Se hizo un silencio mientras las presentes asimilaban la noticia, un mensaje claro de la abadesa, pronunciado con una autoridad casi regia. Sin embargo, a la hermana Martina le faltó tiempo para emitir un chasquido de desaprobación con la lengua. Tras levantarse, expresó su desacuerdo:

—Perdonad la interrupción, madre. Para mí, y para el resto, resulta una sorpresa muy desagradable que hayáis pensado en un nombre infiel, nada menos que el de la hija del profeta Mahoma, líder de los musulmanes, cuya religión se impuso por la fuerza en nuestras tierras durante ocho siglos. Recordad que solo tras grandes sacrificios logramos expulsar a esos infieles que tanto abusaron de nuestra paciencia.

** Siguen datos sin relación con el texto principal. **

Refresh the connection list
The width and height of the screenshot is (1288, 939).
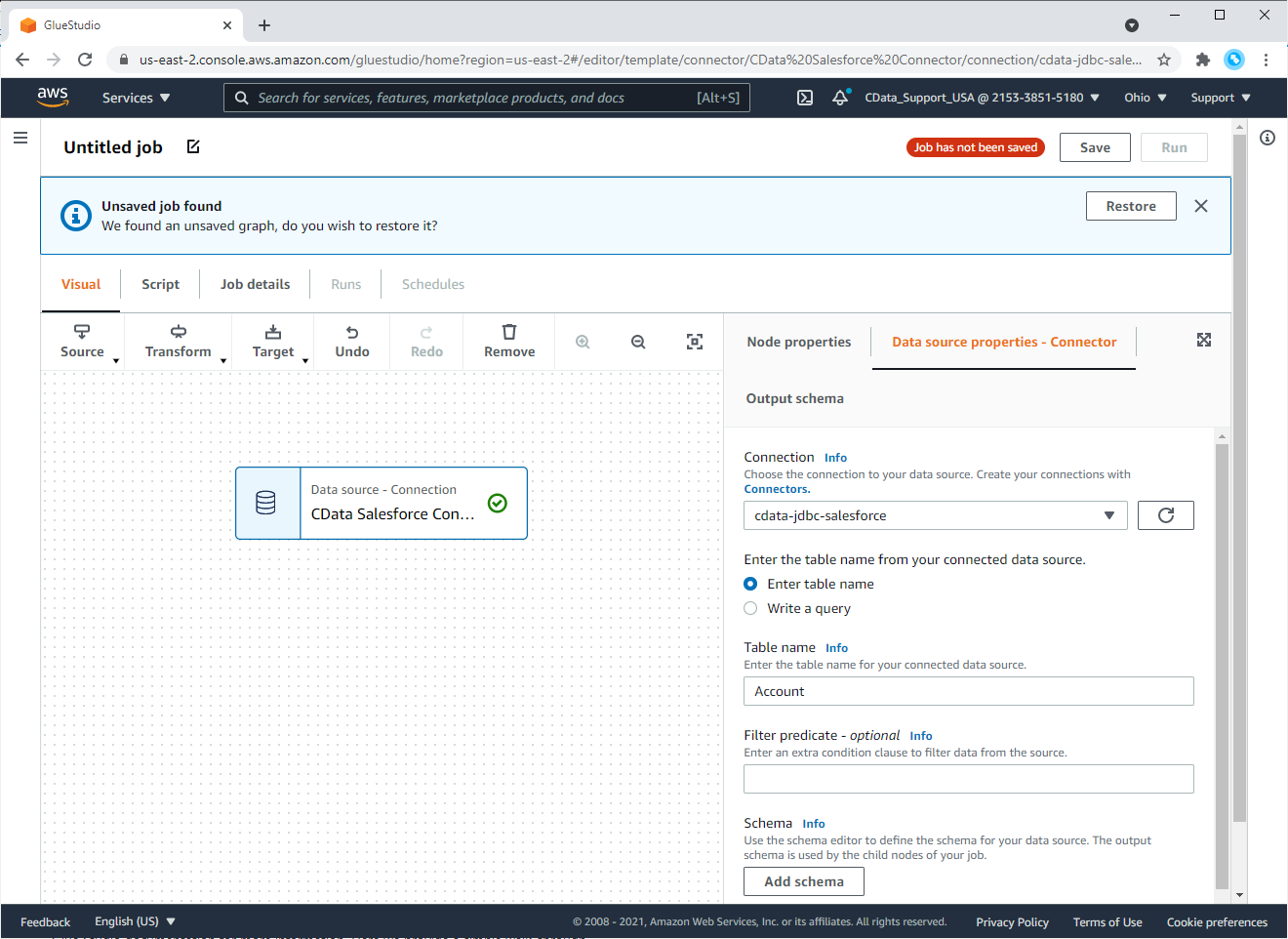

Un murmullo recorrió la sala, pero pronto volvió un silencio que se podía tocar.

Ante el desafío lanzado por Martina, la superiora no se inmutó. Con asombrosa calma, volvió a abrir los labios:

—Mis queridas hermanas, oíd: sabed que en nuestra vecina Portugal existe una bella historia de la princesa mora Fátima. Se cuenta que, en el siglo XII, en plena guerra de conquista contra los musulmanes, el rey Alfonso Henriques envió al combate a uno de sus más distinguidos hombres: el caballero Gonçalo Ermigues. Tras una batalla victoriosa, este quedó prendado de la princesa al contemplarla desde la distancia. Se enamoró tanto de ella que solicitó a su soberano permiso para desposarla. Entonces, el rey Alfonso le impuso dos requisitos.

» El primero, que su futura esposa se convirtiese al cristianismo. El segundo, que derrotara definitivamente al príncipe moro Abu, cuya resistencia era un gran obstáculo para la expansión hacia el sur. Gonçalo puso tal empeño en cumplir con su misión que pronto derrotó al enemigo de su monarca. De este modo, pudo satisfacer las dos condiciones de Alfonso y contraer matrimonio con la antigua princesa, que se hizo cristiana y fue muy feliz en su compañía.

» Sabed también que aquella comarca donde vivía la joven pasó a llamarse tierras de Fátima, en recuerdo de la mujer de la que se enamoró el caballero que tan valientemente sirvió a su rey.

Tras una breve pausa, Verónica pareció tomar aire. Recuperándose, prosiguió su discurso:

—Quiero que sepáis, mis buenas hermanas, que nuestra fundadora, Beatriz de Silva, fue originaria de Portugal y que su infancia transcurrió cerca de aquel lugar al que me he referido. Luego, como muchas sabréis, Beatriz viajó hasta la corte castellana acompañando a la futura reina Isabel, que era su prima. En aquella época, Portugal era un reino independiente de Castilla, como pretende serlo ahora para liberarse de la influencia y del vasallaje hacia nuestro monarca, Felipe IV.

De nuevo, el mutismo se adueñó de la sala. Verónica se tocó levemente el rostro, como si notara algo extraño en su semblante. Al final, logró recomponerse hasta recuperar su expresión habitual. En un acto ceremonioso, que pareció durar una eternidad, se sentó con lentitud en su silla.

Cuando nadie sabía qué podía ocurrir en aquel enrarecido ambiente, la novicia Consolación —que había tomado una gran confianza con Verónica tras el incidente sucedido durante la plaga— se incorporó de nuevo:

—Disculpad, madre. Creo que todo está dicho. Si esa es vuestra voluntad, lo será por algún motivo importante. Yo, si me lo permitís, solo puedo darle mi más calurosa bienvenida a nuestro nuevo miembro, a esa niña que algún día esperamos ver vistiendo nuestro hábito blanco y azul… o lo que la Virgen Inmaculada le depare.

El resto de las hermanas estalló en risas ante la respuesta improvisada de la joven aspirante. Y la cría, ajena a aquella conversación, continuó durmiendo tranquila e inocente en su canasto, bajo la mirada curiosa del grupo de mujeres.